题目详情:
请把下面摘录中从“#define PER(i,a,n) for(int”开始、到“#define io std::ios::sync_with_stdio(false)”结束的部分原样照抄出来。

所给摘录:
>>>>>
Greedy Subsequences CodeForces - 1132G
我们从右往左滑动区间, 假设dp[i]表示i为左端点时的最大长度, 通过观察可以发现, 每添加一个点, 该点$dp$值=它右侧第一个比它大位置处$dp$值+1, 但是每删除一个点会将所有以它为根的$dp$值全-1, 所以可以根据转移建一棵树, 需要有单点查询单点更新以及树链加, 可以用线段树维护dfs序$O(logn)$实现, 或者直接树剖$O(nlog^2n)$
#include <iostream>
#include <algorithm>
#include <cstdio>
#include <math.h>
#include <set>
#include <map>
#include <queue>
#include <string>
#include <string.h>
#define REP(i,a,n) for(int i=a;i<=n;++i)
#define PER(i,a,n) for(int i=n;i>=a;--i)
#define hr putchar(10)
#define pb push_back
#define lc (o<<1)
#define rc (lc|1)
#define mid ((l+r)>>1)
#define ls lc,l,mid
#define rs rc,mid+1,r
#define x first
#define y second
#define io std::ios::sync_with_stdio(false)
<<<<<
数据记录:
>>>>>
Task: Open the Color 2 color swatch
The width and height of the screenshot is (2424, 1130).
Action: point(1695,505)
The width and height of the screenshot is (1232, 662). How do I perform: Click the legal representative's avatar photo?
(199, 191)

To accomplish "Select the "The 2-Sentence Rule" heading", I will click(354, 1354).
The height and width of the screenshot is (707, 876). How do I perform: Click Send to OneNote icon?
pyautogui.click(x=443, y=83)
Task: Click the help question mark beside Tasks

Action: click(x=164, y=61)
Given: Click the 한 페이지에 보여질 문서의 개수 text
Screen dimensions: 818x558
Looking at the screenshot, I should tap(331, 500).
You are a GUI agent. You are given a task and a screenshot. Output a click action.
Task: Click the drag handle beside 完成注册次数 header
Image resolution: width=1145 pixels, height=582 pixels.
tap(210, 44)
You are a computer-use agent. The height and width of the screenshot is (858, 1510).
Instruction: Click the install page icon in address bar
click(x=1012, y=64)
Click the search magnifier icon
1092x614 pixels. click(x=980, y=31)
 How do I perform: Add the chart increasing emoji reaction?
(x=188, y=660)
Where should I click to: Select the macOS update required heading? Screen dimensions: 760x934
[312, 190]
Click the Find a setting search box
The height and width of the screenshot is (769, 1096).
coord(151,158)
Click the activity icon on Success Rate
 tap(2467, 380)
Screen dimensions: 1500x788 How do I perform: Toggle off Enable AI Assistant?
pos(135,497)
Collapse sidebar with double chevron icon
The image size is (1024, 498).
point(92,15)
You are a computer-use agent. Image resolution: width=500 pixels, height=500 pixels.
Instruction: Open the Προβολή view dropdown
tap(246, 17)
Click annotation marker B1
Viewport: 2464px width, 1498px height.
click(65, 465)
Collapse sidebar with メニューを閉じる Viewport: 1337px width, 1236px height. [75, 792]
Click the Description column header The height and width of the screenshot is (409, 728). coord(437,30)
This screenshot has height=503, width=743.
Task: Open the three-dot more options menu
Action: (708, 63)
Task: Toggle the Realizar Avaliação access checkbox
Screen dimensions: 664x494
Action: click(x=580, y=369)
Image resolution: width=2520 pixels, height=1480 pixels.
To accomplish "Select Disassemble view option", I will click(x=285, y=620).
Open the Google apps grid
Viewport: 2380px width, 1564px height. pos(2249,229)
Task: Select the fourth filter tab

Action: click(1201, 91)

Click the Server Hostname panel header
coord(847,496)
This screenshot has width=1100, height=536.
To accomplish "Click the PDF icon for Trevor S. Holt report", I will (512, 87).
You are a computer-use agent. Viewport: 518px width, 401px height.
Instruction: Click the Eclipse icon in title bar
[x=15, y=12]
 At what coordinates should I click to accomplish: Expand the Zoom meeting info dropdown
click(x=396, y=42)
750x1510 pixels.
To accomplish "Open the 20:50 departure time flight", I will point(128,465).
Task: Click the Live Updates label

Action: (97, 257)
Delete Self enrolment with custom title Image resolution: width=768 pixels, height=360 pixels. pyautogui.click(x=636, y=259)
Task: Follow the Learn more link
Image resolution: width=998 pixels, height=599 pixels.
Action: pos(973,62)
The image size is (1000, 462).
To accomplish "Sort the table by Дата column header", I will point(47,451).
<<<<<
练习答案:
#define PER(i,a,n) for(int i=n;i>=a;--i)
#define hr putchar(10)
#define pb push_back
#define lc (o<<1)
#define rc (lc|1)
#define mid ((l+r)>>1)
#define ls lc,l,mid
#define rs rc,mid+1,r
#define x first
#define y second
#define io std::ios::sync_with_stdio(false)